[BEGIN]
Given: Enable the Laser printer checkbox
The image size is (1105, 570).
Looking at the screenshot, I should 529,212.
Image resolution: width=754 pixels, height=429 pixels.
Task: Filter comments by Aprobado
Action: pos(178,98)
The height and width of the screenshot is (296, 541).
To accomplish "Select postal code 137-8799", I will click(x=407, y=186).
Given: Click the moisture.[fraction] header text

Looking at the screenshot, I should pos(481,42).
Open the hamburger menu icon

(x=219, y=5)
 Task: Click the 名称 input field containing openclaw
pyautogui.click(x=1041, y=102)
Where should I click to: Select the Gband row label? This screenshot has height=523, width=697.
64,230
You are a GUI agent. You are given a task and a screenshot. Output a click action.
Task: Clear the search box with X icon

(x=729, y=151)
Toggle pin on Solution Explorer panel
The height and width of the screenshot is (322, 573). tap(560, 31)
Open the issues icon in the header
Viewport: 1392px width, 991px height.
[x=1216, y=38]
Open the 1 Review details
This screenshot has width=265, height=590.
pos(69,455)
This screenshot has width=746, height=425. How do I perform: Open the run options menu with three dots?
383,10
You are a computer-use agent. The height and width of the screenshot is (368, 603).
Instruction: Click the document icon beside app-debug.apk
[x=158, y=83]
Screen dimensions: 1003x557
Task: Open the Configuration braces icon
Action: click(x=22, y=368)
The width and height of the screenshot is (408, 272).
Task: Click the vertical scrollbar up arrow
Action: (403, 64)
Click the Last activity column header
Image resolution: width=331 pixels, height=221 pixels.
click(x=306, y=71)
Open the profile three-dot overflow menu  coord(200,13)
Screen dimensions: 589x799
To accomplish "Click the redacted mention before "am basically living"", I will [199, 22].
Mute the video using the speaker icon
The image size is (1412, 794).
[END]
## OBJECTIVE
Output every line of the rows above as a JSON list of strings, one string per line, leaving out blank lines.

## TASK RESULT
[
  "Given: Enable the Laser printer checkbox",
  "The image size is (1105, 570).",
  "Looking at the screenshot, I should 529,212.",
  "Image resolution: width=754 pixels, height=429 pixels.",
  "Task: Filter comments by Aprobado",
  "Action: pos(178,98)",
  "The height and width of the screenshot is (296, 541).",
  "To accomplish \"Select postal code 137-8799\", I will click(x=407, y=186).",
  "Given: Click the moisture.[fraction] header text",
  "Looking at the screenshot, I should pos(481,42).",
  "Open the hamburger menu icon",
  "(x=219, y=5)",
  " Task: Click the 名称 input field containing openclaw",
  "pyautogui.click(x=1041, y=102)",
  "Where should I click to: Select the Gband row label? This screenshot has height=523, width=697.",
  "64,230",
  "You are a GUI agent. You are given a task and a screenshot. Output a click action.",
  "Task: Clear the search box with X icon",
  "(x=729, y=151)",
  "Toggle pin on Solution Explorer panel",
  "The height and width of the screenshot is (322, 573). tap(560, 31)",
  "Open the issues icon in the header",
  "Viewport: 1392px width, 991px height.",
  "[x=1216, y=38]",
  "Open the 1 Review details",
  "This screenshot has width=265, height=590.",
  "pos(69,455)",
  "This screenshot has width=746, height=425. How do I perform: Open the run options menu with three dots?",
  "383,10",
  "You are a computer-use agent. The height and width of the screenshot is (368, 603).",
  "Instruction: Click the document icon beside app-debug.apk",
  "[x=158, y=83]",
  "Screen dimensions: 1003x557",
  "Task: Open the Configuration braces icon",
  "Action: click(x=22, y=368)",
  "The width and height of the screenshot is (408, 272).",
  "Task: Click the vertical scrollbar up arrow",
  "Action: (403, 64)",
  "Click the Last activity column header",
  "Image resolution: width=331 pixels, height=221 pixels.",
  "click(x=306, y=71)",
  "Open the profile three-dot overflow menu  coord(200,13)",
  "Screen dimensions: 589x799",
  "To accomplish \"Click the redacted mention before \"am basically living\"\", I will [199, 22].",
  "Mute the video using the speaker icon",
  "The image size is (1412, 794)."
]